What are You Belching About? The Importance of Gut Microbiome and Multiple Sclerosis

It was three o’clock in the morning and I suddenly woke up out of a sound sleep. I had a pounding headache and it felt like someone was sitting on my chest. I’d been under a great deal of stress so I told myself that must be the culprit. I quietly got out of bed, as quiet as someone can when they’re in total pain, and walked down our darkened hallway to our great room. I sat next to our sleeping cat on the couch and tried to meditate, focusing on my breath.

Om. Om. Om. Belch.

The chest pain wasn’t subsiding and I thought my head was going to explode. I slowly ambled my way back and forth across our oriental rug, trying to focus on my breath with every pain-filled step.

It was a lost cause.

I was familiar with the signs of heart attacks in women. With my family genes I’d read them over and over again on The American Heart Association website so I’d be prepared. Symptoms in women are different than in men, and what you see dramatized on the big screen is not what actually happens.

I woke my husband up and he dialed 9-1-1.

When the paramedics arrived they took off my thick glasses and slipped an oxygen mask over my face. Where did everyone go?

If you’re my age and know who Mr. Magoo is that’s me.

They took my vitals and told me my heart was healthier than theirs. They joked how their blood pressure was 20 points higher than mine, and that they scarfed down a bag of French fries an hour or so before they arrived.


The ambulance rushed me to the hospital and, fortunately, the pain began to subside. My headache became milder but the disgusting belching lingered on.

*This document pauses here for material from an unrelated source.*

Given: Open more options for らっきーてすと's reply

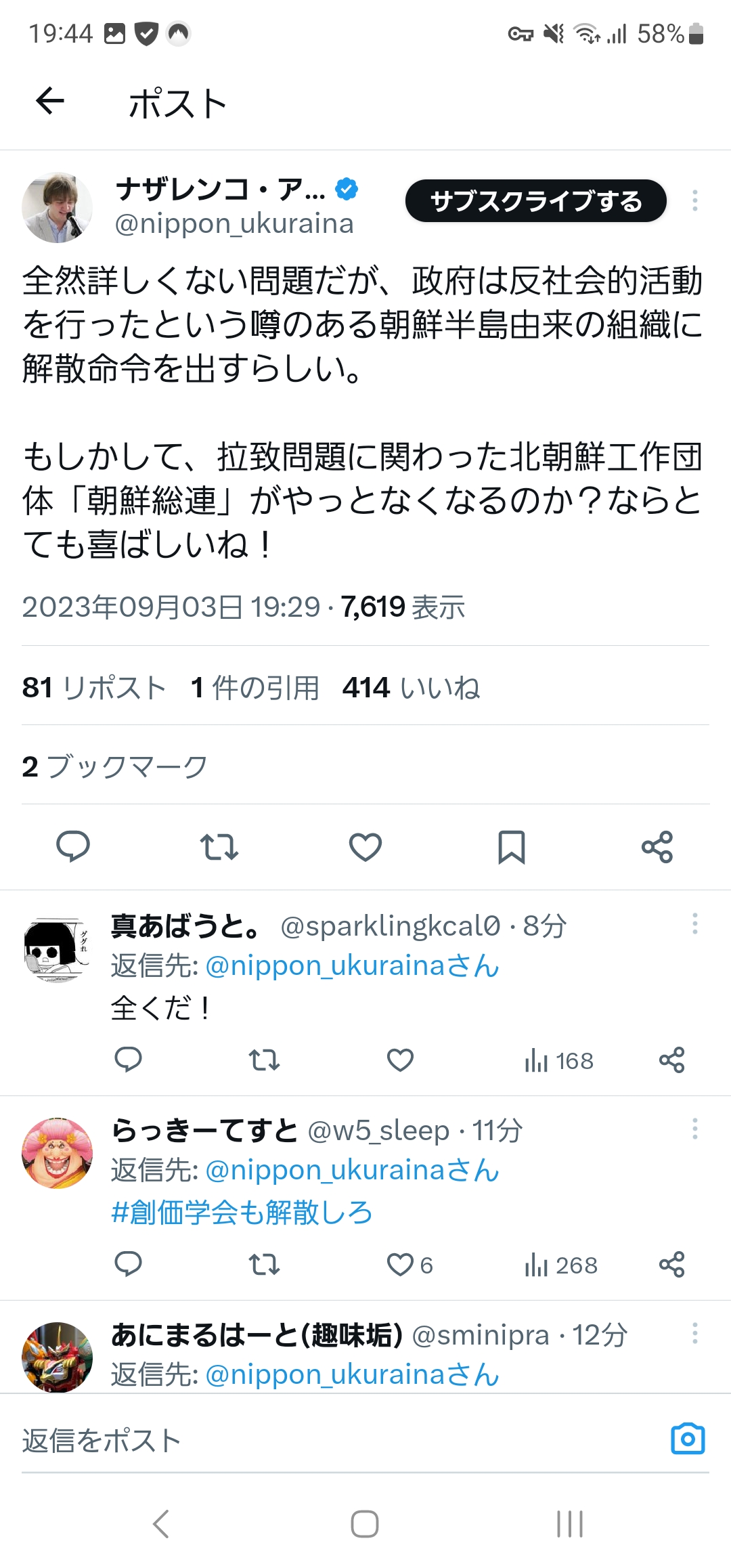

The emergency room doctor asked a few preliminary questions, took no blood, and as I continued to belch he pronounced I had acid reflux and a whole lot of stress. He gave me some medicine to calm my stomach, advice on how to tame stress and released me.

That was easily the quickest exam in the East.

I’ve read a lot in the past year on the relationship between the gut and Multiple Sclerosis and how the degradation of myelin could, in part, be blamed on the gut.

When I attended last year’s Consortium of Multiple Sclerosis Center’s Annual Meeting one of the keynote speakers spoke about the gut and MS, and I look forward to hearing more about it at this year’s event.

According to an article in Scientific American titled “Could Multiple Sclerosis Begin in the Gut?” it explains that, “Eight percent of the human immune system resides in the gastrointestinal tract. Alongside it are the trillions of symbiotic bacteria, fungi and other single-celled organisms that make up our guts’ microbiomes.”

When everything is in balance it works like a well-oiled machine but when it doesn’t the disarray could contribute to several diseases including MS.

There’s been so much emphasis on this theory that a consortium, called the MS Microbiome Consortium, has been formed to study it. Ilana Katz Sand, an assistant professor of neurology at Mount Sinai Medical Center in New York City and a member of the Consortium, points out that diet and probiotics may be worth pursuing to help maintain a healthy gut. But she cautions that more studies are required to pinpoint a solid relationship between gut health and MS.

For now I’m heading to my gastroenterologist’s office for some tests to find out if I do have acid reflux. Until then I’m taking Nexium 24, enzymes from Vitamin Shoppe, and chewable DGL licorice.

And I’m adjusting my diet to avoid the main culprits of acid reflux, namely, cheese, chocolate, caffeine, tomatoes, citrus, onions, garlic, fatty and fried food, full fat milk products and alcohol.